Tuesday, March 22, 2011


Uh-oh. Three weeks have passed, we've got another meeting tomorrow night, and I have posted nothing. Let me do a quick wrap up and maybe get a post up about the next meeting relatively quickly.

We started into the actual text reading by reading the Nuvoletta part all together. T. said, "Wait a minute, we're doing rereads?" And then warned me that when we have come to the very end of the book and are almost done but not quite, he will remind me of this moment when I bogged us down. Okay, I'll take the blame. I think it's a good thing to read this as a piece.

This is the longest riddle, I think. We've been on it a good while and should finally finish it up tomorrow, but we've already gotten to the end of the long winded teacher's case. The story has put us firmly back in the classroom. "Allaboy, Major, I'll take your reactions in another place after themes. Nolan Browne, you may now leave the classroom. Joe Peters, Fox."

Here's a little phrase from the Nuvoletta portion which has stuck with me more than anything else: "her muddied name was Missisliffey". A great portmanteau word of two great muddy rivers.

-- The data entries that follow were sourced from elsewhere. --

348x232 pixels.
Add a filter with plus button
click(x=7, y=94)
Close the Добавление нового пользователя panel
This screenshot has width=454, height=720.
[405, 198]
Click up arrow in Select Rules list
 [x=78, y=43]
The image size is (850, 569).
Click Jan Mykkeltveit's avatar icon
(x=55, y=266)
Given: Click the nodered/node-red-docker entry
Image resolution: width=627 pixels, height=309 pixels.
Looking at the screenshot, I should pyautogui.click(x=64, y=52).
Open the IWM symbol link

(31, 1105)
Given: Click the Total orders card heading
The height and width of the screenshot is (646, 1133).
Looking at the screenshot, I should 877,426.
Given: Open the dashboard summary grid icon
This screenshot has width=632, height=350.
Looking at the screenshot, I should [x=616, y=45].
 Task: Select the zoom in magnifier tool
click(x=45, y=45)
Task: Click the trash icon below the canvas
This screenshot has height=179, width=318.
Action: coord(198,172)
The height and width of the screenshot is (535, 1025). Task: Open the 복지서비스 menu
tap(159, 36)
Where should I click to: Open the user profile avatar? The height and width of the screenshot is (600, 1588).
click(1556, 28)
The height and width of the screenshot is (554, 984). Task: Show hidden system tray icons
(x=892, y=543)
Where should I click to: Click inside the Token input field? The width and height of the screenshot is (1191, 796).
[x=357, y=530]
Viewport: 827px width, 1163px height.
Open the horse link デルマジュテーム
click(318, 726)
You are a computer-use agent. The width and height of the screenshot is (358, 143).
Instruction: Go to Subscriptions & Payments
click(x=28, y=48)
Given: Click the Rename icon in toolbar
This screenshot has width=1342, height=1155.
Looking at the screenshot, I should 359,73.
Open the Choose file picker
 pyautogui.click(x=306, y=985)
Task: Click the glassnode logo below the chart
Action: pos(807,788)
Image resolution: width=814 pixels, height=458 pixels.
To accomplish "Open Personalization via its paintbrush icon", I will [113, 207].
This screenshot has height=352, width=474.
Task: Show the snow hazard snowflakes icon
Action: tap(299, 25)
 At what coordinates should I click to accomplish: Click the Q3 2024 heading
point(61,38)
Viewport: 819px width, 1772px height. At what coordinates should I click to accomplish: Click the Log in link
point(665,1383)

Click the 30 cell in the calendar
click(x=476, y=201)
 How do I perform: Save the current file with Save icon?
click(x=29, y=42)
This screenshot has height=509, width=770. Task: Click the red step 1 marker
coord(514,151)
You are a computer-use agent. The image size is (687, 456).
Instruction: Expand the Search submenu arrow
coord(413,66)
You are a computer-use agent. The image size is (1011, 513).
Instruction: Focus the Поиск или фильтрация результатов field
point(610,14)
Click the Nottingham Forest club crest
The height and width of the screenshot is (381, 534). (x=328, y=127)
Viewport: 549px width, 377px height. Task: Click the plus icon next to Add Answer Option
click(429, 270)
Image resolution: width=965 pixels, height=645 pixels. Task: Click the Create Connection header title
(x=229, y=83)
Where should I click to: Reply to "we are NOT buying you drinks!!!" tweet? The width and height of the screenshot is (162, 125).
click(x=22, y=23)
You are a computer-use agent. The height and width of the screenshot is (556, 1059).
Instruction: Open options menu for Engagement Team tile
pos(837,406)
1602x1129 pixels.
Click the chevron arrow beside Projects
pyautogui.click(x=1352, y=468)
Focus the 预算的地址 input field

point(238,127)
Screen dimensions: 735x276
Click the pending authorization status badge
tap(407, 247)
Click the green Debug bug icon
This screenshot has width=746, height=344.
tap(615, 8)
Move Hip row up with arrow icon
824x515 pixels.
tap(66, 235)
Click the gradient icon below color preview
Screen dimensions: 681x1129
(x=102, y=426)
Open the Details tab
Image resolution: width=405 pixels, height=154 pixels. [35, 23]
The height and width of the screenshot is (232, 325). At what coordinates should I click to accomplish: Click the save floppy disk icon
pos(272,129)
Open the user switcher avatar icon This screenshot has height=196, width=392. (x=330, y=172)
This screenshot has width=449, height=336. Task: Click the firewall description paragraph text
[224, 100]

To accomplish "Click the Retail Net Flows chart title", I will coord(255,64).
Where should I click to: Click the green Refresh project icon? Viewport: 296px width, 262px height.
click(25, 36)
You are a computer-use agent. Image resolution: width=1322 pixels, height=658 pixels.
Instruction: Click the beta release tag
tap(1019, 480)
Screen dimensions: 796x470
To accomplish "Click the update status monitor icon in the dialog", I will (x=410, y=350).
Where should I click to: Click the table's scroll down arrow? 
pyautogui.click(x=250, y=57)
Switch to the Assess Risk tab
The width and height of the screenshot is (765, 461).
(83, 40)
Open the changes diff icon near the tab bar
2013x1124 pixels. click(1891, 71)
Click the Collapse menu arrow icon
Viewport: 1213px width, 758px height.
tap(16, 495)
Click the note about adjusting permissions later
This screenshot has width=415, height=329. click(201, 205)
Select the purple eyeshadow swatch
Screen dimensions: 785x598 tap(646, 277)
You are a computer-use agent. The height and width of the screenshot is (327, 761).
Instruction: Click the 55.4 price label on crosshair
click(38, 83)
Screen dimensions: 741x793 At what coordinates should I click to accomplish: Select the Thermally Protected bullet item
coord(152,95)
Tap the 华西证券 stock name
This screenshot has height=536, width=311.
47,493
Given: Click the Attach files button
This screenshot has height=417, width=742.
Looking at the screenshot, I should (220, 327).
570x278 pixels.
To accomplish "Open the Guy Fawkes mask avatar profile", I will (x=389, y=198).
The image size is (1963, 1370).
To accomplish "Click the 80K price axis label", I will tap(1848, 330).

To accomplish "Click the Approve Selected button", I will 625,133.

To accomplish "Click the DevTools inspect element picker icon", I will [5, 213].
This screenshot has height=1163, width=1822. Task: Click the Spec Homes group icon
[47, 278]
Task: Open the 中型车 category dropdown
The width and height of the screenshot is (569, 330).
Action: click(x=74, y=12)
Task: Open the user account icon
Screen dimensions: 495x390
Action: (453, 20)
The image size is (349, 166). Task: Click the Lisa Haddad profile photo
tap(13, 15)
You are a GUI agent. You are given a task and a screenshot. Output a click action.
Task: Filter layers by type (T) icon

Though I haven't posted here, it's not to say that Joyce and  his vast ring of associations and acquaintances hasn't been in my thoughts in the interim. I've had a few very interesting exchanges with PQ from A Building Roam about Joyce and Dali and any number of related topics.  In fact, he has put up a post about Disney and Dali collaborating here.

In other news, I just discovered that there is a newish mystery series about none other than the phantom figure in all this (or one of them), Giordano Bruno. It's by S. J. Parris, and the first one is called Heresy. They've got good reviews and she's got good academic credits so I hope to get to them soon.  

This is a little light on the Joycean text dissection this time around. I'll try and make up for the shortfall on the next go.


  1. Can't wait to read the Parris series!

  2. Even though I have more easy access to them, I bet you beat me to the punch all the same, Leslie.